[[ AVAILABLE DATA, beginning ]]
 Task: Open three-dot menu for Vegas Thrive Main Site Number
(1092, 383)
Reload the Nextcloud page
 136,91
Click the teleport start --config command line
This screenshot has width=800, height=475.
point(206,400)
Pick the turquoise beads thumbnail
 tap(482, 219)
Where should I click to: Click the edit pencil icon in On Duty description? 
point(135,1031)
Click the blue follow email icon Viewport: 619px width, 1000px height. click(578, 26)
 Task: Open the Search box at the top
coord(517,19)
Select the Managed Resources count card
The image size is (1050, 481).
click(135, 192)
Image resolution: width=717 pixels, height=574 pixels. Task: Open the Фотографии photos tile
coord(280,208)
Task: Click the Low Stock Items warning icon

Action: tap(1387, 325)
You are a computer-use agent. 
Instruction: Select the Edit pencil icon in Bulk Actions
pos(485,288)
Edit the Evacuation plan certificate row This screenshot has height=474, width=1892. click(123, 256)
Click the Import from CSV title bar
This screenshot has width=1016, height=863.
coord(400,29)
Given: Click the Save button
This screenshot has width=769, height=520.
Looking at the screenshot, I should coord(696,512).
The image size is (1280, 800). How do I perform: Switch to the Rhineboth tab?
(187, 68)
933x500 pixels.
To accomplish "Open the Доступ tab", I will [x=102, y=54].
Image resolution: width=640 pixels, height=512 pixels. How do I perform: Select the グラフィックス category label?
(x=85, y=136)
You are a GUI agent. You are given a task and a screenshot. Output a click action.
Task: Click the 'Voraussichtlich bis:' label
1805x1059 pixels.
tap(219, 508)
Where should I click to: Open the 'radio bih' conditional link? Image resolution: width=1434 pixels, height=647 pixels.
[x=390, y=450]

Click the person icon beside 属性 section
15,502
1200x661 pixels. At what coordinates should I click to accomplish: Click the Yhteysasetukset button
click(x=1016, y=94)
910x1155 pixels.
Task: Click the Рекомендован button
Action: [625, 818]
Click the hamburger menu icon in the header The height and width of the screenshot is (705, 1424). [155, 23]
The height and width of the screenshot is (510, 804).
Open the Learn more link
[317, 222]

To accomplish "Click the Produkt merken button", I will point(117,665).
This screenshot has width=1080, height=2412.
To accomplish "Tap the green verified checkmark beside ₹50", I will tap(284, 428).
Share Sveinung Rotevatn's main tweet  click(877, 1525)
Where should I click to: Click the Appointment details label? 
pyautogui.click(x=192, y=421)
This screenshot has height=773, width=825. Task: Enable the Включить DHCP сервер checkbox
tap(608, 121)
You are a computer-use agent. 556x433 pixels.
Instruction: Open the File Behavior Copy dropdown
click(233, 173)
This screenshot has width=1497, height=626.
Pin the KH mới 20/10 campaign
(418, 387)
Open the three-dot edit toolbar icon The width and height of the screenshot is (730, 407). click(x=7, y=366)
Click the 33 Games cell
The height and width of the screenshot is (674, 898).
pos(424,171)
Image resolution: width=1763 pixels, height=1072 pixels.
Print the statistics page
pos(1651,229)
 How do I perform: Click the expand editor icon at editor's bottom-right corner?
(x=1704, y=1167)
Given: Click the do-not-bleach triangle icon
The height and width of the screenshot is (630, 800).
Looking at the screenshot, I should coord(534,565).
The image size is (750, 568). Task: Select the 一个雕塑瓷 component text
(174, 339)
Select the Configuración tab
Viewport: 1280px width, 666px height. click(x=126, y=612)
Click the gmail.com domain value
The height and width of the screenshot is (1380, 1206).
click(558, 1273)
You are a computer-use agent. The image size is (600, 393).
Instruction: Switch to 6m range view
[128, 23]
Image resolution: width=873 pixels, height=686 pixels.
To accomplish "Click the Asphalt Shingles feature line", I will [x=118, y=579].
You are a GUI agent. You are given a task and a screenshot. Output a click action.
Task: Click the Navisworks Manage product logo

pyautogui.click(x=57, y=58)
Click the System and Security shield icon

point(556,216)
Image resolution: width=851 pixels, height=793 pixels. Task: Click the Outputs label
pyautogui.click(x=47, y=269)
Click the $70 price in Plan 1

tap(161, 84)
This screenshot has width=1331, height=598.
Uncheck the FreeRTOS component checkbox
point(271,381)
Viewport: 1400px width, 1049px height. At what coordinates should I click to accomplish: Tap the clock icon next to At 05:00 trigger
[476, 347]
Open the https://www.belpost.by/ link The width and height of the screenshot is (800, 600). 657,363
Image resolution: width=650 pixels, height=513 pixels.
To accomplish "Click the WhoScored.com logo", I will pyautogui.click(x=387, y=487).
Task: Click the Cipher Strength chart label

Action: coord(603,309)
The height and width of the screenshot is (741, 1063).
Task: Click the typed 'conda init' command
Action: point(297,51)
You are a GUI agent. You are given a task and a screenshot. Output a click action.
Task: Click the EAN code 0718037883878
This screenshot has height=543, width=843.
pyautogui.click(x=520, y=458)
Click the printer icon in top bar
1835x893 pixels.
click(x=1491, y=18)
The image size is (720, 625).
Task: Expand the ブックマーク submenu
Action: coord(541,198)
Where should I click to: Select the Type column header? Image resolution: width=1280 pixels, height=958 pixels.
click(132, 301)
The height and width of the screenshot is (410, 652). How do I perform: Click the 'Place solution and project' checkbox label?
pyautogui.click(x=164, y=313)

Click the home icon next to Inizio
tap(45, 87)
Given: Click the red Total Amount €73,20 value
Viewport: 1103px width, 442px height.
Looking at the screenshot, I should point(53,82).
[[ AVAILABLE DATA, end ]]
WORK TO BE COMPLETED: What is needed is an exact copy of all the records.

ANSWER SECTION:
 Task: Open three-dot menu for Vegas Thrive Main Site Number
(1092, 383)
Reload the Nextcloud page
 136,91
Click the teleport start --config command line
This screenshot has width=800, height=475.
point(206,400)
Pick the turquoise beads thumbnail
 tap(482, 219)
Where should I click to: Click the edit pencil icon in On Duty description? 
point(135,1031)
Click the blue follow email icon Viewport: 619px width, 1000px height. click(578, 26)
 Task: Open the Search box at the top
coord(517,19)
Select the Managed Resources count card
The image size is (1050, 481).
click(135, 192)
Image resolution: width=717 pixels, height=574 pixels. Task: Open the Фотографии photos tile
coord(280,208)
Task: Click the Low Stock Items warning icon

Action: tap(1387, 325)
You are a computer-use agent. 
Instruction: Select the Edit pencil icon in Bulk Actions
pos(485,288)
Edit the Evacuation plan certificate row This screenshot has height=474, width=1892. click(123, 256)
Click the Import from CSV title bar
This screenshot has width=1016, height=863.
coord(400,29)
Given: Click the Save button
This screenshot has width=769, height=520.
Looking at the screenshot, I should coord(696,512).
The image size is (1280, 800). How do I perform: Switch to the Rhineboth tab?
(187, 68)
933x500 pixels.
To accomplish "Open the Доступ tab", I will [x=102, y=54].
Image resolution: width=640 pixels, height=512 pixels. How do I perform: Select the グラフィックス category label?
(x=85, y=136)
You are a GUI agent. You are given a task and a screenshot. Output a click action.
Task: Click the 'Voraussichtlich bis:' label
1805x1059 pixels.
tap(219, 508)
Where should I click to: Open the 'radio bih' conditional link? Image resolution: width=1434 pixels, height=647 pixels.
[x=390, y=450]

Click the person icon beside 属性 section
15,502
1200x661 pixels. At what coordinates should I click to accomplish: Click the Yhteysasetukset button
click(x=1016, y=94)
910x1155 pixels.
Task: Click the Рекомендован button
Action: [625, 818]
Click the hamburger menu icon in the header The height and width of the screenshot is (705, 1424). [155, 23]
The height and width of the screenshot is (510, 804).
Open the Learn more link
[317, 222]

To accomplish "Click the Produkt merken button", I will point(117,665).
This screenshot has width=1080, height=2412.
To accomplish "Tap the green verified checkmark beside ₹50", I will tap(284, 428).
Share Sveinung Rotevatn's main tweet  click(877, 1525)
Where should I click to: Click the Appointment details label? 
pyautogui.click(x=192, y=421)
This screenshot has height=773, width=825. Task: Enable the Включить DHCP сервер checkbox
tap(608, 121)
You are a computer-use agent. 556x433 pixels.
Instruction: Open the File Behavior Copy dropdown
click(233, 173)
This screenshot has width=1497, height=626.
Pin the KH mới 20/10 campaign
(418, 387)
Open the three-dot edit toolbar icon The width and height of the screenshot is (730, 407). click(x=7, y=366)
Click the 33 Games cell
The height and width of the screenshot is (674, 898).
pos(424,171)
Image resolution: width=1763 pixels, height=1072 pixels.
Print the statistics page
pos(1651,229)
 How do I perform: Click the expand editor icon at editor's bottom-right corner?
(x=1704, y=1167)
Given: Click the do-not-bleach triangle icon
The height and width of the screenshot is (630, 800).
Looking at the screenshot, I should coord(534,565).
The image size is (750, 568). Task: Select the 一个雕塑瓷 component text
(174, 339)
Select the Configuración tab
Viewport: 1280px width, 666px height. click(x=126, y=612)
Click the gmail.com domain value
The height and width of the screenshot is (1380, 1206).
click(558, 1273)
You are a computer-use agent. The image size is (600, 393).
Instruction: Switch to 6m range view
[128, 23]
Image resolution: width=873 pixels, height=686 pixels.
To accomplish "Click the Asphalt Shingles feature line", I will [x=118, y=579].
You are a GUI agent. You are given a task and a screenshot. Output a click action.
Task: Click the Navisworks Manage product logo

pyautogui.click(x=57, y=58)
Click the System and Security shield icon

point(556,216)
Image resolution: width=851 pixels, height=793 pixels. Task: Click the Outputs label
pyautogui.click(x=47, y=269)
Click the $70 price in Plan 1

tap(161, 84)
This screenshot has width=1331, height=598.
Uncheck the FreeRTOS component checkbox
point(271,381)
Viewport: 1400px width, 1049px height. At what coordinates should I click to accomplish: Tap the clock icon next to At 05:00 trigger
[476, 347]
Open the https://www.belpost.by/ link The width and height of the screenshot is (800, 600). 657,363
Image resolution: width=650 pixels, height=513 pixels.
To accomplish "Click the WhoScored.com logo", I will pyautogui.click(x=387, y=487).
Task: Click the Cipher Strength chart label

Action: coord(603,309)
The height and width of the screenshot is (741, 1063).
Task: Click the typed 'conda init' command
Action: point(297,51)
You are a GUI agent. You are given a task and a screenshot. Output a click action.
Task: Click the EAN code 0718037883878
This screenshot has height=543, width=843.
pyautogui.click(x=520, y=458)
Click the printer icon in top bar
1835x893 pixels.
click(x=1491, y=18)
The image size is (720, 625).
Task: Expand the ブックマーク submenu
Action: coord(541,198)
Where should I click to: Select the Type column header? Image resolution: width=1280 pixels, height=958 pixels.
click(132, 301)
The height and width of the screenshot is (410, 652). How do I perform: Click the 'Place solution and project' checkbox label?
pyautogui.click(x=164, y=313)

Click the home icon next to Inizio
tap(45, 87)
Given: Click the red Total Amount €73,20 value
Viewport: 1103px width, 442px height.
Looking at the screenshot, I should point(53,82).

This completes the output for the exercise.